Pour sa part, l’instigatrice du mouvement régional, Johanne Saucier, précise que la plus grande richesse naturelle du Canada n’est ni son pétrole ni son gaz, mais ses citoyens et citoyennes dans un environnement sain.

«Nous avons des compétences et des connaissances extraordinaires et surtout une capacité à innover et à coopérer solidairement comme peu de pays dans le monde. Mettons ces forces au service du bien commun. Utilisons-les pour protéger l’avenir des enfants sur Terre.»

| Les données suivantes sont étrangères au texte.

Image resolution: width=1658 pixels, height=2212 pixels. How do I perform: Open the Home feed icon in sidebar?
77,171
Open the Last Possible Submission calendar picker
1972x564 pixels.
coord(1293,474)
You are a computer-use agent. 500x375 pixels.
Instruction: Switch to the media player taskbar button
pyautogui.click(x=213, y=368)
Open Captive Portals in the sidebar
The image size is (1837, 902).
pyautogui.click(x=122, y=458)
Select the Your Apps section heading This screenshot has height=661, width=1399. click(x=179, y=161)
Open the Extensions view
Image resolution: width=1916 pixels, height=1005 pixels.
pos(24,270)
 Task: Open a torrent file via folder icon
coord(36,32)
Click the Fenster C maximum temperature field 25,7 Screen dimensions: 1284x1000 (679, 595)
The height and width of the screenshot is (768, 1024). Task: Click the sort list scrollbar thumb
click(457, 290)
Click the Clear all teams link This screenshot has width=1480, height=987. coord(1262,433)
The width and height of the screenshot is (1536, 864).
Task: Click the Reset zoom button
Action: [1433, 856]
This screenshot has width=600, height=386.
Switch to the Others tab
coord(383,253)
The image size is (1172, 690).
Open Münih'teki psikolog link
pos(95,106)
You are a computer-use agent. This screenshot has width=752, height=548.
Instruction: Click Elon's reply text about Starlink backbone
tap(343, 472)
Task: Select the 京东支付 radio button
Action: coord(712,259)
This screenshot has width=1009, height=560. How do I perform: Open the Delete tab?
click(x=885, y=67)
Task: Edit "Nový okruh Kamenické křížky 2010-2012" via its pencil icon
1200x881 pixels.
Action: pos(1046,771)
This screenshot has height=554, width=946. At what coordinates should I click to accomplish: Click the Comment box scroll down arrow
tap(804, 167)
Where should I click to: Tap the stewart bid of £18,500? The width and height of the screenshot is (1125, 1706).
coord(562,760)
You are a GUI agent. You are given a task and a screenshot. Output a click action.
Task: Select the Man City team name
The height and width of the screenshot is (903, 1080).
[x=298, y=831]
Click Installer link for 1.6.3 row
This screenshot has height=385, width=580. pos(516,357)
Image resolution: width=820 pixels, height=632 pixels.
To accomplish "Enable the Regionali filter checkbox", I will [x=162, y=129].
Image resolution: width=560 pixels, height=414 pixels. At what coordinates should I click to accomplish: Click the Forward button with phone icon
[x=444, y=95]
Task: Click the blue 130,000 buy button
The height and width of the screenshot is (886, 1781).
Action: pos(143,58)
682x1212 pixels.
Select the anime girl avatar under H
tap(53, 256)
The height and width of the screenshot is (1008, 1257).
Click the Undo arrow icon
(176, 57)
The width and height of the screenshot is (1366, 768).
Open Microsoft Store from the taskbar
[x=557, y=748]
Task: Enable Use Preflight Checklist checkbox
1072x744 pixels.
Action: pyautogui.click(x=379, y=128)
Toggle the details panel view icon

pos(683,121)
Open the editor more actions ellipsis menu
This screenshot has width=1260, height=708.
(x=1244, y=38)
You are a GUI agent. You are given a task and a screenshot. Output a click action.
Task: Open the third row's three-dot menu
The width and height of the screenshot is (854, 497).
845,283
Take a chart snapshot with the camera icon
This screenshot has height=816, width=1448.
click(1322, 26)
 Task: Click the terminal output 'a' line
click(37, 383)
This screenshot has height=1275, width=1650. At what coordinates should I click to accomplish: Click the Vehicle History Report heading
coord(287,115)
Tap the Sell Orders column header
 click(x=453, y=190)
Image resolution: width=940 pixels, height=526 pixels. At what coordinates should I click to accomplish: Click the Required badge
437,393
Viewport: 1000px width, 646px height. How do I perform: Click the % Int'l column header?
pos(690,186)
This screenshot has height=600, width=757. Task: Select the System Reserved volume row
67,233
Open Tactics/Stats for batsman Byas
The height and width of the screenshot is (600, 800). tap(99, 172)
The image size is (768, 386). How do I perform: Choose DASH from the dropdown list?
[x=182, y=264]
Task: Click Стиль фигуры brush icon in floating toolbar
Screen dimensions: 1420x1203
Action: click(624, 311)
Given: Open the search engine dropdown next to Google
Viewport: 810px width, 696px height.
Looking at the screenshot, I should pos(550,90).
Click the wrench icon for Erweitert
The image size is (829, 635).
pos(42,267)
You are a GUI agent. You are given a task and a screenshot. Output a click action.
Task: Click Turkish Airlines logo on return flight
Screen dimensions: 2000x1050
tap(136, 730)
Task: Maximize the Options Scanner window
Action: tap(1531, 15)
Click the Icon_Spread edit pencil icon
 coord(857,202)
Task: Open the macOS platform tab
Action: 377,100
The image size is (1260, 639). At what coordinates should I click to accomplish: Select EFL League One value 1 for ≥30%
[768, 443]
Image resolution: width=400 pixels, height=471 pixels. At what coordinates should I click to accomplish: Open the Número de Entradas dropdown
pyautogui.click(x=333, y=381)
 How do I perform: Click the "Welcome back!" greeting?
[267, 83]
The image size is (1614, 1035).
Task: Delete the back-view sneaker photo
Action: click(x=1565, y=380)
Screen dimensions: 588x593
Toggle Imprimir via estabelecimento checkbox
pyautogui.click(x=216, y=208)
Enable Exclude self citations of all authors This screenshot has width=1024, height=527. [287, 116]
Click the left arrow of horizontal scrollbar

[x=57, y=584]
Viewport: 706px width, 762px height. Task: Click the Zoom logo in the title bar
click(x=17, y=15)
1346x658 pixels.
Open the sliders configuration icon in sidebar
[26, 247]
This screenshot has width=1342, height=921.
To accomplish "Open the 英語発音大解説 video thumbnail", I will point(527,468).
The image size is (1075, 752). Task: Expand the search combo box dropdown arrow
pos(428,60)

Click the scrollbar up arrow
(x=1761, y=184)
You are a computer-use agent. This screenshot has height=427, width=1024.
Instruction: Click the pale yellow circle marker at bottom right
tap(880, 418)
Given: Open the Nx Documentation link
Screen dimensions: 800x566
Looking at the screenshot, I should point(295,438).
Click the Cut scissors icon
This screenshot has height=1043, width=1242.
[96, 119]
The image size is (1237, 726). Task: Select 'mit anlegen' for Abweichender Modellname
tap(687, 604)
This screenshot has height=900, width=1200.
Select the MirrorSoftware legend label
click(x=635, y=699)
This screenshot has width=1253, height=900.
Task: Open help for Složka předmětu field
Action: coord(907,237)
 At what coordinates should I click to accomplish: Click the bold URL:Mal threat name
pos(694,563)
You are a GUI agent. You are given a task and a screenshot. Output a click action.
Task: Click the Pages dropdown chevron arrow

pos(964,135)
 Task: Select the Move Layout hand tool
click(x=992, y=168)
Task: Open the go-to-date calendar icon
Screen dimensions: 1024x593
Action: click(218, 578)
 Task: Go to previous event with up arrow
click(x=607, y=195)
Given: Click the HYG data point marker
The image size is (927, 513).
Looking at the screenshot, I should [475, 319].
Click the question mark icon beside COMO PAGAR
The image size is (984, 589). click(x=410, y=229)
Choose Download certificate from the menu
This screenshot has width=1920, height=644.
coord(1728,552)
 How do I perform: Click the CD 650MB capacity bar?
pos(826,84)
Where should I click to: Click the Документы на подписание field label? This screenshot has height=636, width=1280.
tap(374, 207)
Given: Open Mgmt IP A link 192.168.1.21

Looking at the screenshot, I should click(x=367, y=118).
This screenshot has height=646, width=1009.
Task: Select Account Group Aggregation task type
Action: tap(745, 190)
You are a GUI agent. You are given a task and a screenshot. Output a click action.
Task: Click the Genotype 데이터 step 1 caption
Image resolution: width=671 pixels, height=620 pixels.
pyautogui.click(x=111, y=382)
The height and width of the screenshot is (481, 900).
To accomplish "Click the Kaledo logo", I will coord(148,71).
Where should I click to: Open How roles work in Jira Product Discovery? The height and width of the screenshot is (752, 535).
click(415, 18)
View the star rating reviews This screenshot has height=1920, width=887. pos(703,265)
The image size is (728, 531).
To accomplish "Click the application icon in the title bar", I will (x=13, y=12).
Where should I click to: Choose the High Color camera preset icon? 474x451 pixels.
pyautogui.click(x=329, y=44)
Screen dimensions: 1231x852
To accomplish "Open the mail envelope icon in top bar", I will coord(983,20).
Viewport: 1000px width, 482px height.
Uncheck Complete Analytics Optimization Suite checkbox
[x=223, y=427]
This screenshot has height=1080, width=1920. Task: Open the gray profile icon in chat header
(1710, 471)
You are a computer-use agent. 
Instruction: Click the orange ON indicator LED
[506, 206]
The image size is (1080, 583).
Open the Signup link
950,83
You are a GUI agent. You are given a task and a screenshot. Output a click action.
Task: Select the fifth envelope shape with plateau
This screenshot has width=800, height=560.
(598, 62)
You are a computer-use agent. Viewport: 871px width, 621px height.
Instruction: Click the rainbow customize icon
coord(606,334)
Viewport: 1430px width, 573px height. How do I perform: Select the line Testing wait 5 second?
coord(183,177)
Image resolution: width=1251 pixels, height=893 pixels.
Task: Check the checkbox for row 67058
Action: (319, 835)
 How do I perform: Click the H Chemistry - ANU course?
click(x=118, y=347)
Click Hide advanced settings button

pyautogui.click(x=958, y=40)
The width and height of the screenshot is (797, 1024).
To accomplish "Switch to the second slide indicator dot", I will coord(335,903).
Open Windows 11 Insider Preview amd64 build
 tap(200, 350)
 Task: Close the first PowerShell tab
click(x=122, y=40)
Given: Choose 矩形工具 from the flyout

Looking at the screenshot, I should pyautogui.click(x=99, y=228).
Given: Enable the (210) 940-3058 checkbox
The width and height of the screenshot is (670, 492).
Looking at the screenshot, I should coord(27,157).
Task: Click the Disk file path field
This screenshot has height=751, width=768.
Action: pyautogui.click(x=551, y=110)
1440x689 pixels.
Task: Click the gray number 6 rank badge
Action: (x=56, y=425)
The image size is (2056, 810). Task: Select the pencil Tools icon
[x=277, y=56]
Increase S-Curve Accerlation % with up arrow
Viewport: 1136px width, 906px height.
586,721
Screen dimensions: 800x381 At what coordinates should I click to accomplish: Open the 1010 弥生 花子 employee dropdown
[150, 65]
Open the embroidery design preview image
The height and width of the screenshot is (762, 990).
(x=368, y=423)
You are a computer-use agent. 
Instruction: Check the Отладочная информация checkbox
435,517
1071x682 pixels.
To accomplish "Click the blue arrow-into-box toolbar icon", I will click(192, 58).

«Les solutions existent», croit Mme Gagné. «La crise sanitaire est une occasion de nous réinventer, de revoir nos priorités et de réfléchir à ce qui compte vraiment. Mères au front demandent une relance économique juste et verte qui réponde aux besoins humains dans le respect des limites des écosystèmes. La relance doit passer par le réaménagement de nos milieux de vie, l’agriculture biologique régénératrice locale, la réduction du gaspillage (notamment alimentaire), l’économie circulaire, l’efficacité énergétique, le transport collectif, la rénovation et la construction écologiques, la production d’énergies renouvelables et l’économie sociale, entre autres.»

En l’absence du député, c’est la directrice du bureau, Isabelle Laplante, qui allait faire suivre le message. Déjà sur sa page Facebook, le député Berthold se disait préoccupé par la protection de l’environnement et touché par ce message pour la jeunesse de ces mamans et grands-mamans à qui il leur dit bravo pour leur engagement.

Les Mères au front Érable et Bois-Francs ont déjà réuni une quarantaine de personnes en seulement trois mois. «Le mouvement est encore jeune, mais prometteur», de souligner Mme Saucier. Notons que des vigiles ont eu lieu dans 14 autres villes devant les bureaux des députés fédéraux ou virtuellement.